The 2005 Election Law Seen as Unconstitutional; Seat Distribution Key in Doubt
Posted by Reidar Visser on Tuesday, 24 November 2009 15:17
Western media have largely reacted with apathy and/or predictable “primordialist” interpretations to the recent showdown in the Iraqi parliament over the election law. According to this view, Shiites and Kurds secured more seats for themselves; Sunnis complain they do not get many enough.
To some extent, such interpretations are more warranted in this particular case than they have been for a long while in Iraqi politics, since some of the new tension does indeed follow sectarian lines. Lost in the debate, however, is a series of more legally oriented arguments which should be of relevance to any Iraqi, regardless of sectarian or ethnic background or orientation. Recently, Yahya Abad Mahjub, an Iraqi Islamic Party politician of Mosul, pointed out that Tawafuq had earlier complained about the seat distribution used in 2005 to the federal supreme court, and that Mosul supposedly had been awarded “priority” in the next distribution of seats. Whereas the exact details of that legal case remain unclear, at least one other skeleton relating to the 2005 law can now be identified. In a ruling (15/T/2006) dated 26 April 2007, the Iraqi federal supreme court did indeed consider a claim by the Tawafuq bloc regarding the constitutionality of the 2005 election law. While parts of the claim were dismissed (an attempt had been made by Tawafuq to also claim that the 2005 election law, which predated the constitution, was in conflict with the Transitional Administrative Law of 2004), some of it was supported. In particular, the court appears to have concluded that article 15 of the 2005 election law is indeed in conflict with article 49 of the constitution
فأن نص المادة 15 ثانيا من قانون الانتخابات أصبح متعارضا مع نص المادة 49 من الدستور
since it bases the distribution of seats on statistics of “registered voters” and not on the total population. In its “decision”, the court says each part has lost and won a little (technically, the president of the parliament was sued by Tawafuq, and the TAL-related bit of the claim was dismissed). Thus, the legitimacy of the existing parliament would not be affected, but parliament should prepare a new election law in conformity with the constitution.
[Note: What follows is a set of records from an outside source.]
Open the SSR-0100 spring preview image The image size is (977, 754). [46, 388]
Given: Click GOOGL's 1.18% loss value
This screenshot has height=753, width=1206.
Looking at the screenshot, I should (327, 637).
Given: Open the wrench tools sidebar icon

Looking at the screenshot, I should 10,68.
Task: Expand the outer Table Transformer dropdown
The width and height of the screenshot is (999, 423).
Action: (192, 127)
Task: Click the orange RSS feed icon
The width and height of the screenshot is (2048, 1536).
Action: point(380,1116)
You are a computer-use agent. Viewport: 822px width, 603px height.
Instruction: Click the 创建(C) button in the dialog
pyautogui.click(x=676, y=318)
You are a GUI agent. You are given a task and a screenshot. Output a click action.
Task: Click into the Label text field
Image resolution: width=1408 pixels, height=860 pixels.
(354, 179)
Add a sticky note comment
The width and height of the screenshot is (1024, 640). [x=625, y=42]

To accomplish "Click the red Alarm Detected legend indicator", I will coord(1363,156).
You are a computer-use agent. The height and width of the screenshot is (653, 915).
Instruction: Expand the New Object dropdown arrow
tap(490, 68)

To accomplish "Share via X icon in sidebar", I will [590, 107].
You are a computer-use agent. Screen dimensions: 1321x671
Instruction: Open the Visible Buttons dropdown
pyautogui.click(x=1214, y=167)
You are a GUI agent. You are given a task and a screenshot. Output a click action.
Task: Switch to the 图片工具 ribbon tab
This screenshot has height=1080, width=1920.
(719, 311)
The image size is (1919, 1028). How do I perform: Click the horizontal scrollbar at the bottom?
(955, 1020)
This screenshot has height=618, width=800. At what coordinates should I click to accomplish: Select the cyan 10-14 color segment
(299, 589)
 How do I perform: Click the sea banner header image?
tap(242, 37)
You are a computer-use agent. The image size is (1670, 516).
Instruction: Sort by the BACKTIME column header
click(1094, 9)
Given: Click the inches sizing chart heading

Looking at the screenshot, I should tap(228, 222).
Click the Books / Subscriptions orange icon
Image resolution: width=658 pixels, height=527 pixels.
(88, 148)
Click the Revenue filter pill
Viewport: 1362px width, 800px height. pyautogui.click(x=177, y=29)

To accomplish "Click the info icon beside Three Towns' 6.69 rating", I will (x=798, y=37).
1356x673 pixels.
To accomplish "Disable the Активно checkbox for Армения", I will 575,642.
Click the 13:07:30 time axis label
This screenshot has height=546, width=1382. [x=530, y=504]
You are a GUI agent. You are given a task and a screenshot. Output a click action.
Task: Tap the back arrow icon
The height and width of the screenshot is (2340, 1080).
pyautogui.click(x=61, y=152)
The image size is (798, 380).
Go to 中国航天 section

Now, crucially, the amendment passed in the Iraqi parliament yesterday could be in conformity with the constitution, but the predominant interpretations of it certainly are not! A reading of the first paragraph shows that the “statistics of the trade ministry” are to be used for calculating the 1:100,000 deputy/voter ratio per governorate. What has already been established by the federal supreme court is that those statistics must relate to total population and not to registered voters. But the seat distribution estimates that have generated so much debate in Iraq in recent days are based on 2005 figures which in turn relate to registered voters and not to total population. In principle, they should be useless for calulating new seat quotas, that is, of course, unless there is perfect correlation in all governorates between rates of registered voters and total population.
Whether the language chosen by the drafters of the law in the relevant paragraph is a conscious attempt to avoid censure for a second time by the federal supreme court or whether it is just a case of oversight remains unclear. What does seem evident, however, is that the trade ministry must now produce statistics of the entire population from 2005, and not just refer to registered voters. This is important – and also offers a hope for compromise – since the politicians of Mosul have always claimed that the correlation between registered voters and total population in the Nineveh governorate was weaker than elsewhere in Iraq due to the security situation, with more potential voters unregistered. Of course, if the trade ministry and/or the IHEC chooses to come up with 2005 statistics of the total population that show perfect correlation with the numbers of registered voters, then suspicion will come to the fore again. But the ministry and the elections commission now have a real possibility for averting a second veto and rescuing the elections as long as they choose to act in a genuinely neutral fashion.
The other implication of the federal supreme court ruling is that there really is no fallback position in the 2005 law, since it has already been declared by the highest court in the country to contradict the constitution. So far, the legal arguments from the federal supreme court have not received much attention in the Iraqi public debate, but hopefully they may inform the controversy now expected over a possible second veto.